I decided to check out the new public library today. Saw the book The Invention of Humanity: Equality and Culture Differences in World History. I hate the overuse of the term “invention” in book titles, but when I noted the beginning covered China, I got it. Too often books that are Eurocentric turn out to be more data than narrow/inference, and they rig the data ahead of time to support their thesis (see, Inventing the Individual).

I also got Constructing the World (a David Chalmers book), The Bible and Asia: From the Pre-Christian Era to the Postcolonial Age, Creators, Conquerors, and Citizens: A History of Ancient Greece, The Third Reich: A History of Nazi Germany. That’s ranked in order of likelihood that I’ll get through them.

Also, Philip Jenkins has a new book, Crucible of Faith: The Ancient Revolution That Made Our Modern Religious World. Jenkins is a great scholar, I admire his work a lot. But I think I’m going to take a break from religious history, since I know a fair amount about the topic.

Polygenic scores and tea drinking.

Exposing flaws in S-LDSC; reply to Gazal et al.. Working your way through this literature is often pretty useful, so start at this commentary.

National Geographic has a special on race and what not. One piece being shared is kind of interesting, These Twins, One Black and One White, Will Make You Rethink Race. Here’s an important quote:

In genetic terms, skin color “is not a binary trait” with only two possibilities, Martin notes. “It’s a quantitative trait, and everyone has some gradient on this spectrum.”

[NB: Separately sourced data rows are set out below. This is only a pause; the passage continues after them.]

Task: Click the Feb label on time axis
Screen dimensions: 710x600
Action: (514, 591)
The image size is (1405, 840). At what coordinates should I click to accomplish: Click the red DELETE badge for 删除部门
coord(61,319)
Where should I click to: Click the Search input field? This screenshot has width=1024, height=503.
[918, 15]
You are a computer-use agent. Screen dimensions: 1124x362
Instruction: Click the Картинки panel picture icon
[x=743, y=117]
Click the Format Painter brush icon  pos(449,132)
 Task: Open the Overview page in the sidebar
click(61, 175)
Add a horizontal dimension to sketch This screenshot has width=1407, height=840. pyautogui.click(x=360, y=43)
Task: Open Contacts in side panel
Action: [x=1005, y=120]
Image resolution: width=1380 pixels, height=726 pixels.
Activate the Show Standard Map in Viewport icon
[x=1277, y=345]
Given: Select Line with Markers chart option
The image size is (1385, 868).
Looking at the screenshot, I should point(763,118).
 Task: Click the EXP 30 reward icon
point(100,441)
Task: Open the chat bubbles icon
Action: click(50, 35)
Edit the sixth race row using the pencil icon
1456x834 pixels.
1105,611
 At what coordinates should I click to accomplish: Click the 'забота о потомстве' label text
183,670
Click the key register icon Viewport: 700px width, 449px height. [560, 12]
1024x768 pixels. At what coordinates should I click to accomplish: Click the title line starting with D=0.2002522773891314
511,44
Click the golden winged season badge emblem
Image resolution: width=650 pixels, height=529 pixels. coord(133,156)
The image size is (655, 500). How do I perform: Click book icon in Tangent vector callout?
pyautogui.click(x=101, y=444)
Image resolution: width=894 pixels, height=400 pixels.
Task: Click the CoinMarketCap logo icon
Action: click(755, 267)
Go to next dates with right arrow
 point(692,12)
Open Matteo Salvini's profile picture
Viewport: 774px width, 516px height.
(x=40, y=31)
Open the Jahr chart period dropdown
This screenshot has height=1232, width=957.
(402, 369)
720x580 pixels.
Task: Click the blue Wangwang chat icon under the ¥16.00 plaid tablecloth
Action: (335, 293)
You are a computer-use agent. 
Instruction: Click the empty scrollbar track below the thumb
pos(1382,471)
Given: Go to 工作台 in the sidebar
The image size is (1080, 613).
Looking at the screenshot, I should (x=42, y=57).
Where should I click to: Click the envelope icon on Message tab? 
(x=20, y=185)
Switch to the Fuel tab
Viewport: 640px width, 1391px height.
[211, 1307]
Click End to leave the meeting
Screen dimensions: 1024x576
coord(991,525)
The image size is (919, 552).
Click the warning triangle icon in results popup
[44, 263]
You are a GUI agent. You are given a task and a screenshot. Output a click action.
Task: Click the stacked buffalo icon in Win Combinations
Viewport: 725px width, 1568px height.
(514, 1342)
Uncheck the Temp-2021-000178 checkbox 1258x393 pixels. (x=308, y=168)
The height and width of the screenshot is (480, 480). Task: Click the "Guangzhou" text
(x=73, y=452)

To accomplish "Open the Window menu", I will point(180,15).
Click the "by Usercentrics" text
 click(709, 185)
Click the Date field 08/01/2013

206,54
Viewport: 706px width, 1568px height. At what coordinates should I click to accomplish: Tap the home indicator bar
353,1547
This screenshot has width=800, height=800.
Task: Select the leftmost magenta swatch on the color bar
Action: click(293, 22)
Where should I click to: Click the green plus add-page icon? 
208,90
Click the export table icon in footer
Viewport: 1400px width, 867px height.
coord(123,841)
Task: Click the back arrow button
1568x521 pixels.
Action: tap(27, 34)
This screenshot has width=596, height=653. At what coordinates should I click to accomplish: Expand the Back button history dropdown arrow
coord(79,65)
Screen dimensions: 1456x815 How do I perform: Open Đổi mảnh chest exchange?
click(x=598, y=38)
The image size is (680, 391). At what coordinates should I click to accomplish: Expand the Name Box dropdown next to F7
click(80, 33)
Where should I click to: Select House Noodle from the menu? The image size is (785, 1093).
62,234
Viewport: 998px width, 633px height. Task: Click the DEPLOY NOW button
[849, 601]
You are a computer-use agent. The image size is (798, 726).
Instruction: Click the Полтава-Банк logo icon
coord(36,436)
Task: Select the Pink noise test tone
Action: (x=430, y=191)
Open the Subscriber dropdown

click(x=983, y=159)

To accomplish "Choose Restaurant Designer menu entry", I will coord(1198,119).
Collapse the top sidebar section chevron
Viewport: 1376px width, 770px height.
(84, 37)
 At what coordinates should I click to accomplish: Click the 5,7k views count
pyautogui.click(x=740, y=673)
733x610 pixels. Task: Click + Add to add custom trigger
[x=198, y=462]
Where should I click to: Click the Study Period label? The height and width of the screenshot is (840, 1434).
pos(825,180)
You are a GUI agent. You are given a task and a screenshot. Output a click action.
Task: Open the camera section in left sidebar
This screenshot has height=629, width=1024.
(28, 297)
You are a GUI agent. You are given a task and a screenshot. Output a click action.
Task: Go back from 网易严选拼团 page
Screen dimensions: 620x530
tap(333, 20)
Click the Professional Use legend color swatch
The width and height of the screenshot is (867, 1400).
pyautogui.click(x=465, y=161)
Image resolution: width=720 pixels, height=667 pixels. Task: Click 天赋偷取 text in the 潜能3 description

Historically, when humans have drawn lines of identity—separating Us from Them—they’ve often relied on skin color as a proxy for race. But the 21st-century understanding of human genetics tells us that the whole idea of race is a human invention.

If you’ve read this blog you know I’ve blogged about “black and white twins” for over ten years. Also, I think a lot of the debunkings of race are pretty facile. But that’s not what I want to talk about. Rather, one of the things that are unmasked unwittingly in pieces such as this is how deeply Eurocentric these conversations are. It’s as if public intellectuals and journalists that write on this topic either don’t know any non-white families or they pretend that they don’t. The “humans” and “Us” implicitly points to white European systems of racial classification (e.g., East Asians relied on skin color somewhat, but since they are not much darker than white Europeans, they also included hair color, to distinguish the Dutch from the Portuguese, and large noses and body hair, to distinguish from themselves).

Twins with different skin tones are striking. But almost any South Asian, black American, or Latino, or Southeast Asian, or even East Asian, can tell you that there is a wide range of pigmentation within many families. Basically, unless you are in a homogeneous European social environment, where most everyone has very light skin on a global scale, you will see the variation of pigmentation within families. Both my parents have large sibling cohorts, and in both of them there are cases where the difference in complexion between siblings is in the same range as the two fraternal twins highlighted in the piece.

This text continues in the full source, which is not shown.